American experts have developed a multimodal machine learning system capable of identifying the pages and publications of drug traffickers on Instagram by analyzing various content, including photographs.

By the author research dubbed Identifying Illicit Drug Dealers on Instagram with Large-scale Multimodal Data Fusion, is a team from the University of West Virginia and Case University of the Western Reserve District.

As part of the project, researchers created a database called Identifying Drug Dealers on Instagram (IDDIG), which included 4,000 pages of social network users, of which 1,400 belonged to drug dealers, and the rest played a role control group.

As shown by the results of the first tests, the system developed by specialists identified drug dealers on Instagram with an accuracy of 95%. In addition, the system has pushed for the creation of a hashtag-based community discovery project designed to detect changing indications of drug-related activity using geographic factors and identify specific types of drugs.

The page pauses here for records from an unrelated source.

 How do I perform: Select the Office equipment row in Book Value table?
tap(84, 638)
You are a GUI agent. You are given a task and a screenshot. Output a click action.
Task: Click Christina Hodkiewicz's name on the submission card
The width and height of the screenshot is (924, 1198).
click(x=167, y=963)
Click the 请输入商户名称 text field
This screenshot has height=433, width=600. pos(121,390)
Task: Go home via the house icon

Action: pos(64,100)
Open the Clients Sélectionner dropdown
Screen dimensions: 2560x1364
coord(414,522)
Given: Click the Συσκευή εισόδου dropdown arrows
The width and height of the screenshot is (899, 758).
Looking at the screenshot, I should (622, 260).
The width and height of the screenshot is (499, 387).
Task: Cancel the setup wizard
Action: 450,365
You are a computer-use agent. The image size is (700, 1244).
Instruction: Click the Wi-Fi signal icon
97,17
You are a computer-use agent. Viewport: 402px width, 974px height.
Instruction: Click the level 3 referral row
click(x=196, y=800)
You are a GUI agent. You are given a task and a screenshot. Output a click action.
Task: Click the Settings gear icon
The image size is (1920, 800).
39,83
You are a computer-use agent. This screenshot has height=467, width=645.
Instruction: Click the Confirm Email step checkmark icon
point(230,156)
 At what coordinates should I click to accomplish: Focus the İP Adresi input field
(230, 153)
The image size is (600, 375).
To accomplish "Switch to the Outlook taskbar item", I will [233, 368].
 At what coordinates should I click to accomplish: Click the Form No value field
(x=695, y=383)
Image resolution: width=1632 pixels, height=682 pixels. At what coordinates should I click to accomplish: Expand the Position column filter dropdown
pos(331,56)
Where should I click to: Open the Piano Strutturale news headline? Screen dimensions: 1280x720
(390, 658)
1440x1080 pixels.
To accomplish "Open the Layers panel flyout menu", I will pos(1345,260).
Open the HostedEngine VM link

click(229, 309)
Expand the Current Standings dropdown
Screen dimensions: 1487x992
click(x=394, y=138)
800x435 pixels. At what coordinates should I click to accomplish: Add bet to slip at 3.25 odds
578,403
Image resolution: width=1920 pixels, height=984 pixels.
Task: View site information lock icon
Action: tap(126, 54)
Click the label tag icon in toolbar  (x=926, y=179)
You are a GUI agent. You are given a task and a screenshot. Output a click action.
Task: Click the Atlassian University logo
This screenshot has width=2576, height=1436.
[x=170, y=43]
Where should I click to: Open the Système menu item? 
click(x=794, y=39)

The activities of drug dealers on Instagram are not always obvious. They often advertise their services in comments and using hashtags, rather than in publications that would be much easier for both machine and person to find. In this regard, the system developed by specialists also analyzes hashtags and comments.

In addition to text analysis using the BERT language model and image classification using the ResNet neural network, the system also uses multimodal data fusion at the function level, as suggested in document IEEE Discriminant Correlation Analysis: Real-Time Feature Level Fusion for Multimodal Biometric Recognition 2016.

The system begins work to identify drug traffickers by tracking posts with one or more of two hundred drug-related hashtags using the hashtag search API.

Photos in posts with these hashtags are then classified using a binary classification model based on VGG-16. If the images match the images of known drugs, they are stored in the system and the publication is converted to a JSON object for further retrieval.

Next, the system examines comments and other information (both text and images) on the pages of users who published the searched hashtags and whose content was marked as drug-related. Thus, 10 thousand publications and more than 23 thousand user pages were added to the dataset.

In order to bypass detection by law enforcement agencies, drug-related hashtags are constantly changing. Therefore, each new hashtag in the tagged post that is not on the list of drug-related hashtags is recorded and entered into the system for later use.

Ultimately, the dataset is processed using the NetworkX package of the Python programming language. By treating the hashtags as if they belonged to the same publication, the researchers were able to generate a drug-related undirected graph for analysis using NetworkX.

Researchers tested the IDDIG dataset on a variety of protocols, including Multimodal Data Fusion, Multisource Data Fusion, and Quadruple Fusion, and were able to identify drug-related publications and users with up to 95% accuracy when compared to human data processing.

BERT (Bidirectional Encoder Representations from Transformers) is a neural network transformer model developed by Google, on which most automatic language processing tools are currently built.

IEEE (Institute of Electrical and Electronics Engineers) – Institute of Electrical and Electronics Engineers. International non-profit association of technicians, the world leader in the development of standards for electronics, electrical engineering and hardware for computing systems and networks.

VGG16 is a convolutional neural network model for image feature extraction. It was proposed by experts from the University of Oxford K. Simonyan and A. Zisserman. The model achieves an accuracy of 92.7% when tested on ImageNet in the task of recognizing objects in an image.

JSON is a textual data interchange format based on JavaScript. Like many other text formats, JSON is easy to read by humans. Despite its origin from JavaScript (more precisely, from a subset of the 1999 ECMA-262 standard), the format is considered language independent and can be used with almost any programming language.